Economically, Brazil has taken the opposite course. After the Brazilian economy grew by an average annual rate of 4.5% in the period 2004-2010 and Brazil became a BRIC, economic growth has been meagre in recent years. Is the Brazilian growth model losing its lustre? We think so. Only when Brazil manages to increase investment and productivity, its economy can get back the dynamism of the first decade of this century. This is one of the main conclusions in our series of background studies on the Brazilian economy.

In this series, we first give a short overview of Brazil’s turbulent macroeconomic history in 'Brazil's macro economy, past and present'. Next, we explain in Economic Report 'Brazil's economic model, in need of a revamp' why the commodity, credit and consumption driven model of the first decade of this century can no longer deliver high growth rates.
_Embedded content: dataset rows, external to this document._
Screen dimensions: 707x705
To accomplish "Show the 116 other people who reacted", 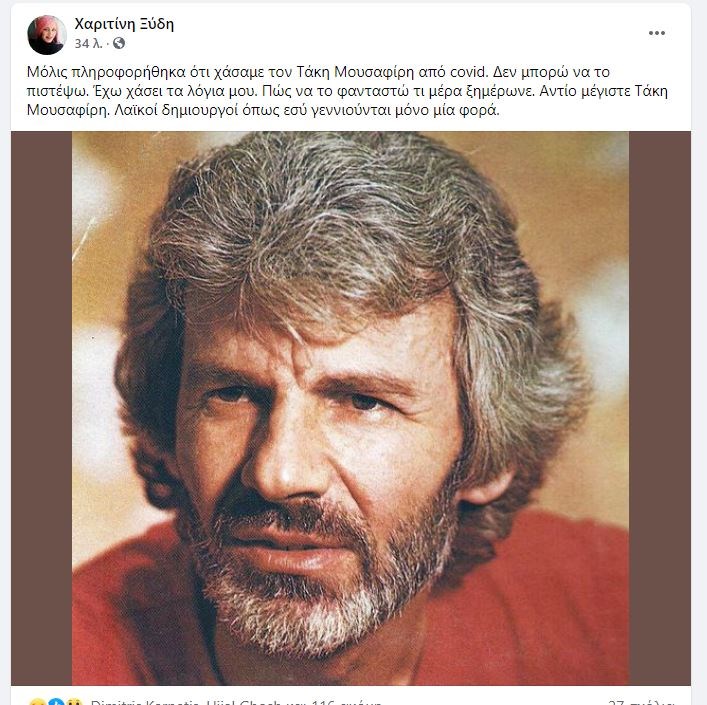I will click(x=336, y=702).
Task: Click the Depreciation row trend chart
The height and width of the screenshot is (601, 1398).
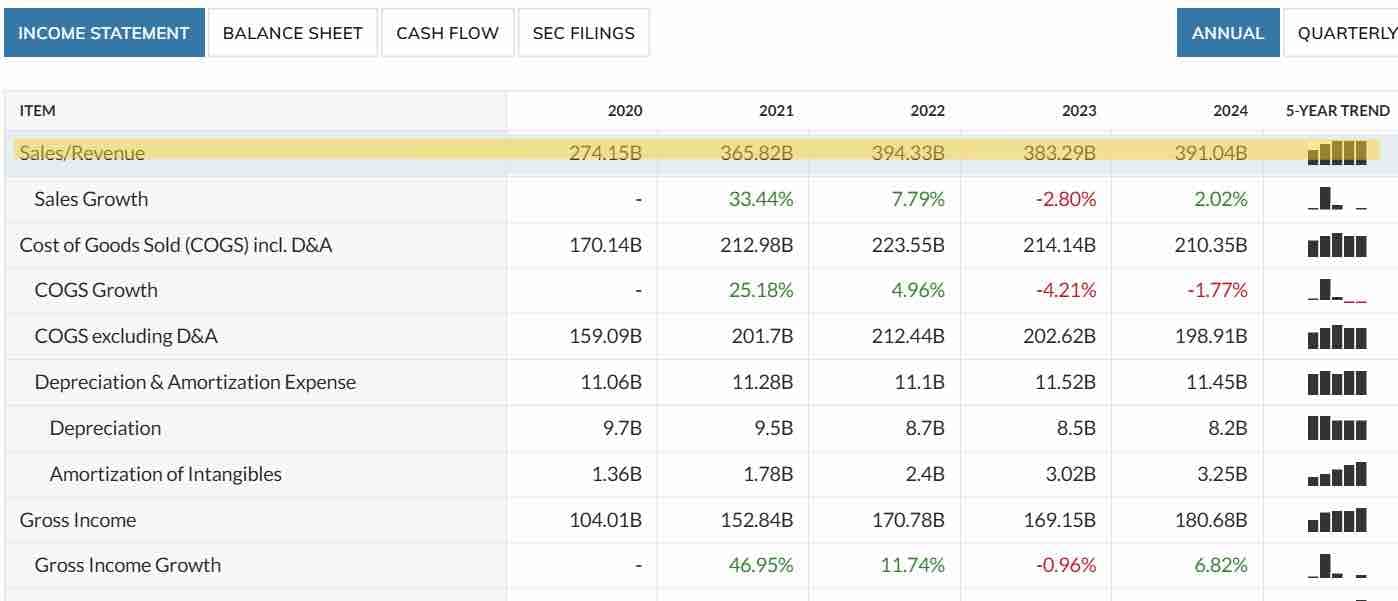Action: pos(1337,428)
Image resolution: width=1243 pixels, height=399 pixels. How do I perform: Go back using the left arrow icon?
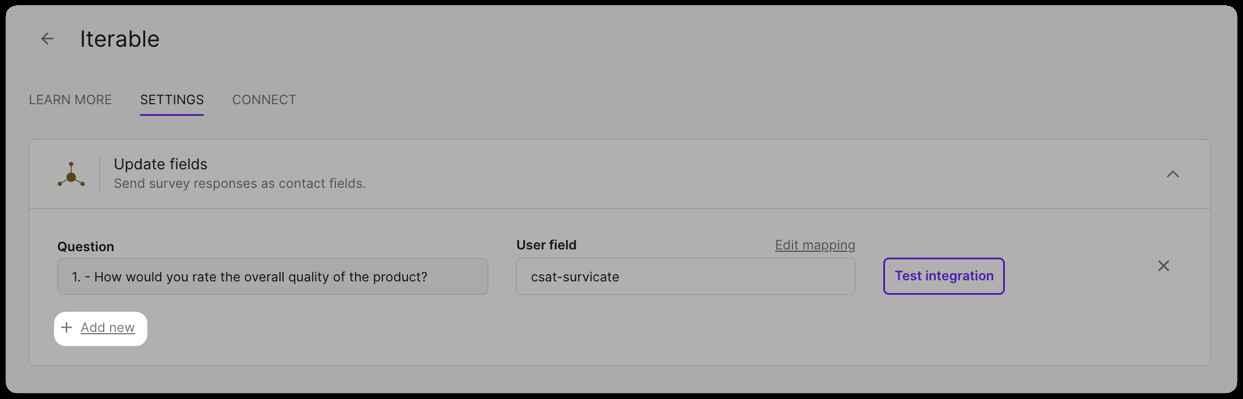[47, 39]
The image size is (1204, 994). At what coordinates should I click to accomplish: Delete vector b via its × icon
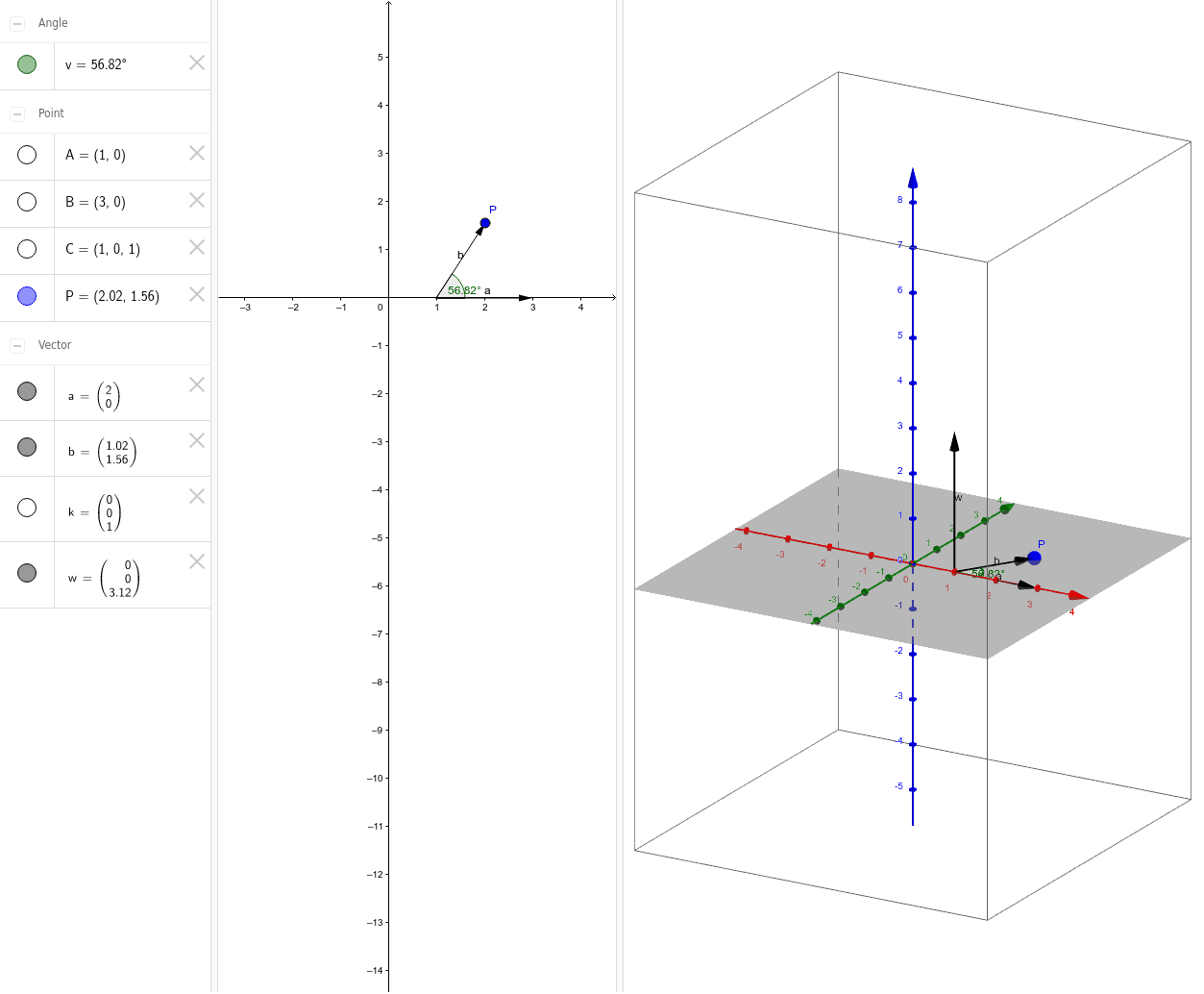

The latter is related to a number of structural issues which we cover in 'How to tackle the 'Custo Brasil', such as a complicated and high rate tax system, red tape and lack of infrastructure and education.

Figure 1: Economic growth Brazil
Figure 1: Economic growth BrazilSource: EIU
Figure 2: Poverty and income inequality
Figure 2: Poverty and income inequalitySource: OECD

Progress is therefore likely to be slow. Partially as implementing reforms is difficult and time-consuming, which is related to the way Brazil’s democracy works, as we illustrate in the study 'Democracy, Brazilian style'. Nonetheless, in the past decade Brazil has experienced a social evolution, as we explain in 'Brazil's social challenges'. Many Brazilians have managed to get out of poverty and the traditionally high inequality has been significantly reduced. Still, there are still large, and to a large extent institutional, challenges. 

Moving back to the World Cup. Is the Cup going to make a big difference to the Brazilian economy? The economic impact is likely to be modest, but, as is explained here, hosting the World Cup can be best compared to hosting a (rather expensive) party. Most of the time, one does not host a party for pecuniary gains, but for the experience.